Maybe these aren’t as big overseas. In most major Chinese cities you can find street hawkers perched over pretty much any bridge moving these things. You smash them on the ground and they make a satisfying splat, then slowly reconstitute their original shape, insofar as they have “shape.”

Kind of a niche thing but Yiwu sells them in bulk.

Want some of those Gudetama ones myself…

Fireflies and Lasers in Wuhan

This recent news item touches on a few of Radii’s core content areas (things Chinese millennials do, weird theme parks, problems of scale):

China is home to about 100 known firefly species in 21 genera, with perhaps 100 others yet to be discovered. Spread across the country like a vast and sparkling tapestry, China’s lightning bugs could surely be considered a national treasure. Yet skyrocketing demand for live specimens is driving a lucrative trade that now threatens their survival. In recent years Chinese urbanites have flocked to theme parks for massive firefly shows, and alarming numbers of the insects have become romantic gifts.
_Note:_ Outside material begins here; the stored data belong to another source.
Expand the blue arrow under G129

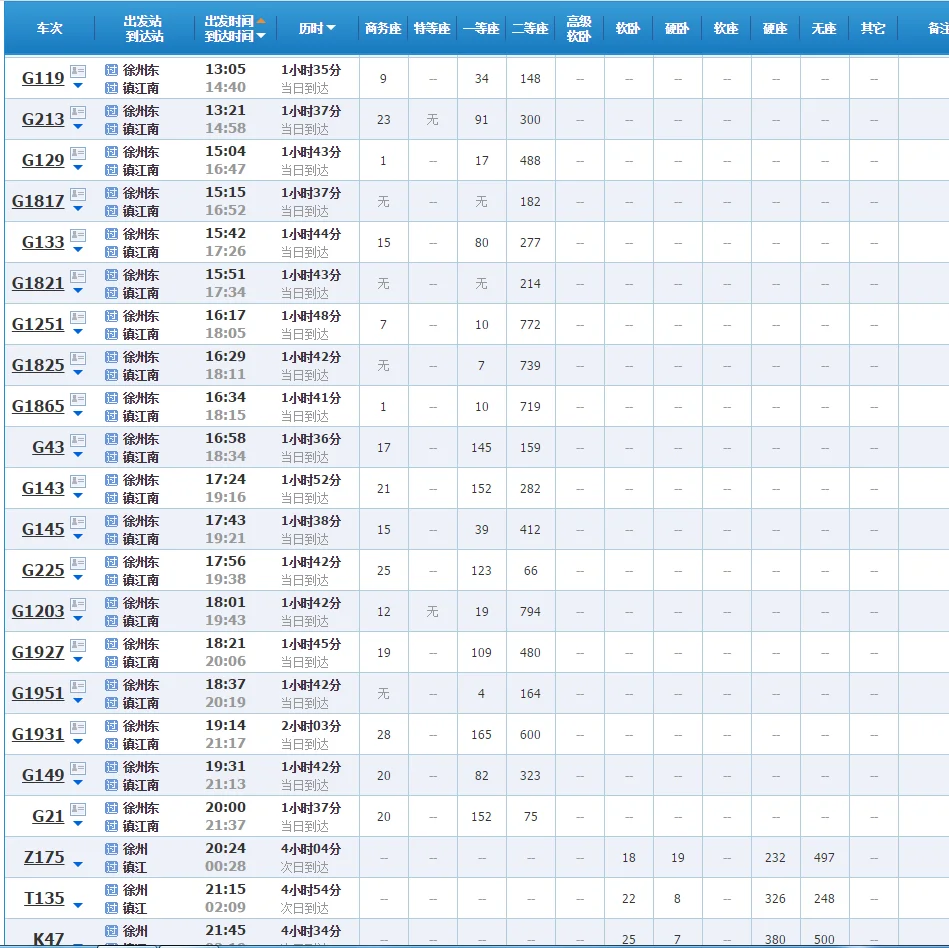pyautogui.click(x=78, y=169)
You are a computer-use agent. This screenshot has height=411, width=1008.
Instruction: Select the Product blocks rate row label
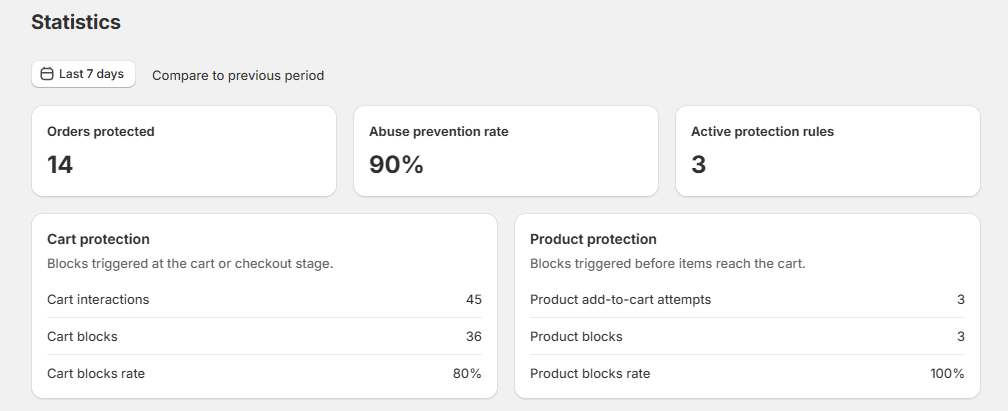tap(590, 373)
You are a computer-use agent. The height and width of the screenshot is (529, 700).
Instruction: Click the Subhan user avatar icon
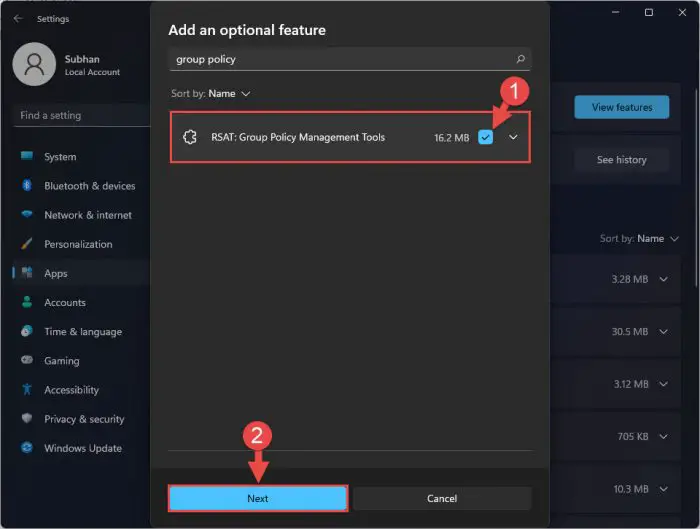(x=34, y=64)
According to the Firefly Ecological Alliance (FEA), a Chengdu-based conservation organization, over 17 million live fireflies were purchased in 2016. Most were sold through Taobao, the popular online shopping platform, where one vendor reportedly sold as many as 200,000 per day.

That’s a report by Scientific American from Wuhan’s East Lake Peony Garden, China’s first firefly-themed amusement park. The park has as many as 10,000 fireflies at any given moment, corralled into the park for the delight of children and pairs of amorous Chinese 20-somethings, whose “lust for romance is a death trap for fireflies” (Sixth Tone’s killer headline).

To curb China’s newfound insatiable lightning bug lust, the East Lake Peony Garden recently switched to lasers to mimic the effect of having thousands upon thousands of flickering flies light up on demand. But Scientific American reports that the network effect of this newly created market for indigenous Chinese firefly species like Abscondita terminalis, A. chinensis, and Aquatica ficta may spell ecological disaster:

Although buyers bask in their luminous glow, such prolific commerce spells doom for China’s fireflies. Although these insects spend up to two years as larvae, flying adults last for just two weeks. Of those sold online, an estimated one quarter to one half will die in transit. And those that do reach their destination alive are unlikely to reproduce, due to unsuitable conditions for mating and egg-laying.

They conclude: “Do we really want our children and grandchildren to live in a world devoid of fireflies?” No. We don’t.